Dunedin City Council Strategy, Planning and Environment Committee on 16th October voted almost unanimously for a Te Taki Haruru Implementation Plan, much of which was illegible and scattered with Maori terms and phrases with no translations.

My questioning of how we could vote for a Plan with more than a dozen illegible pages and scores of untranslated Maori words and phrases was met with various Councillor rebuffs, including:
Cr Walker’s claim that although much of the public print version was too small to read our computer version could be expanded to make it readable.

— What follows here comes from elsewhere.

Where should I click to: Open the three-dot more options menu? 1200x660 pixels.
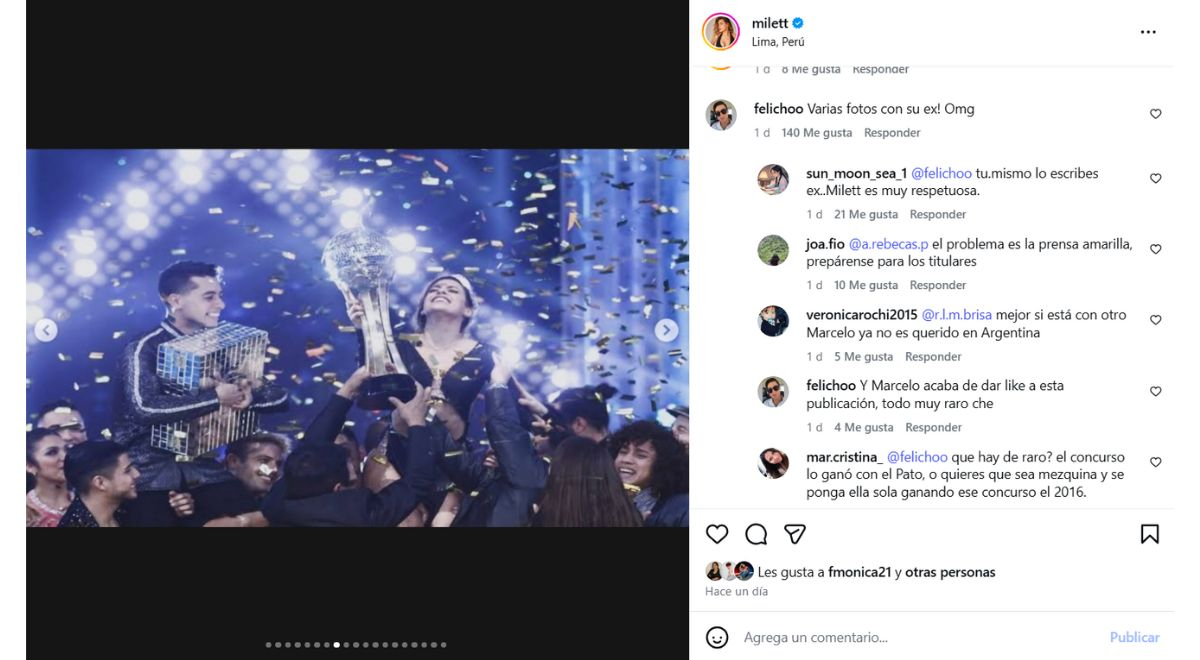pos(1148,32)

If this was true for Cr Walker’s computer it was certainly not true for mine as this exploded screenshot of part of a significant page proves.

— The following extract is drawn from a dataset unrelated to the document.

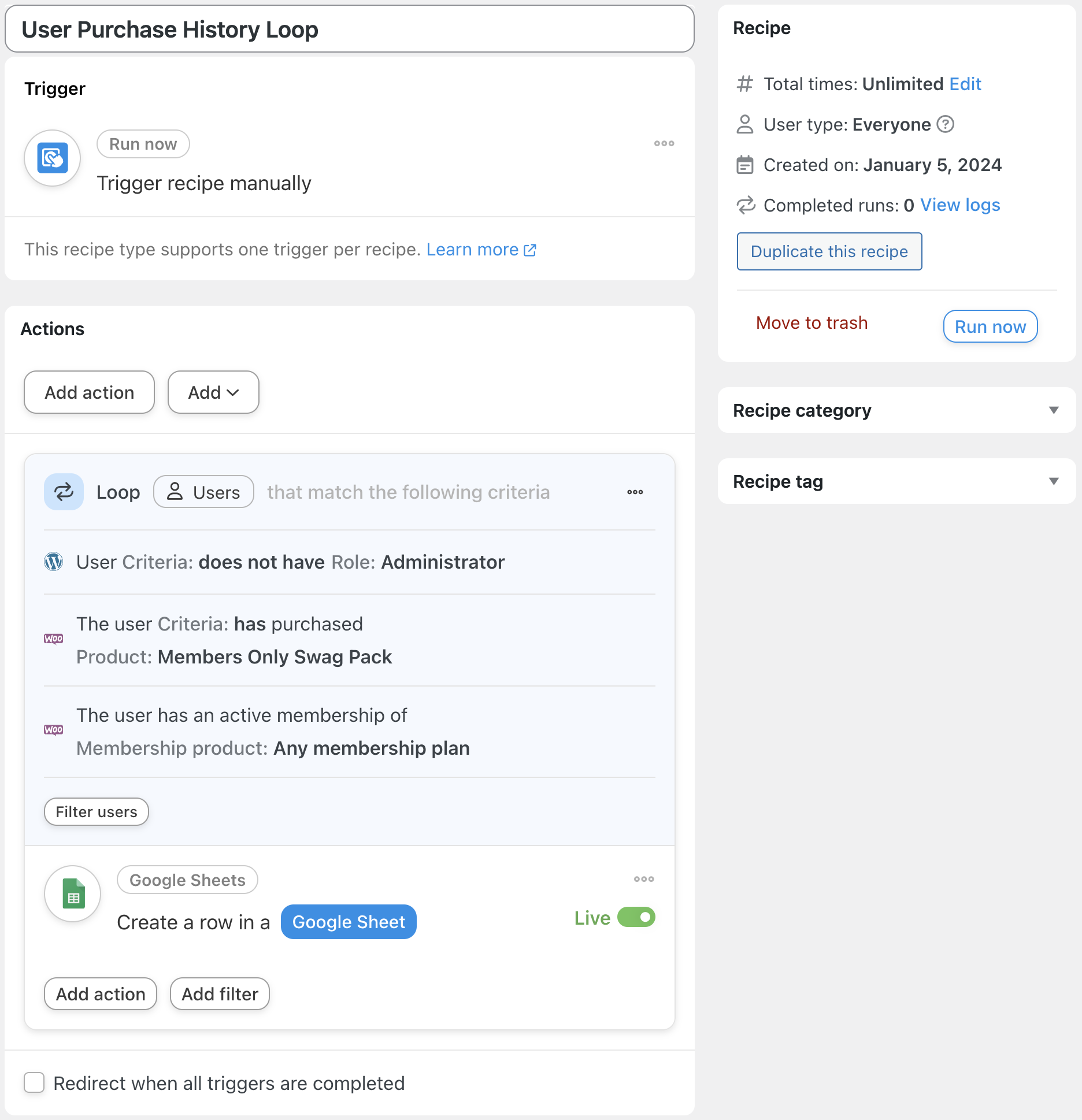Click the Users pill in Loop header
The width and height of the screenshot is (1082, 1120).
203,492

How can you debate leave alone approve a Ngai Tahu Climate Change Strategy when you can’t read it?

Cr Garey said of my complaint of all the untranslated Maori words and phrases that I should up-skill my knowledge of Te Reo so that I could read and understand such agendas.
My long experience of DCC Councillors is that none of them have the comprehensive Te Reo ability to understand much of what is in this agenda Item 11, and in any case DCC agendas are supposed to be able to be read and understood by the general public.

Embarrassingly for me, the DCC went ahead and voted to approve the entire Implementation Plan for Te Taki Haruru despite not being able to read significant parts of it like the Climate Change Strategy, and despite not getting any translations of the many Maori words phrases and headings used throughout.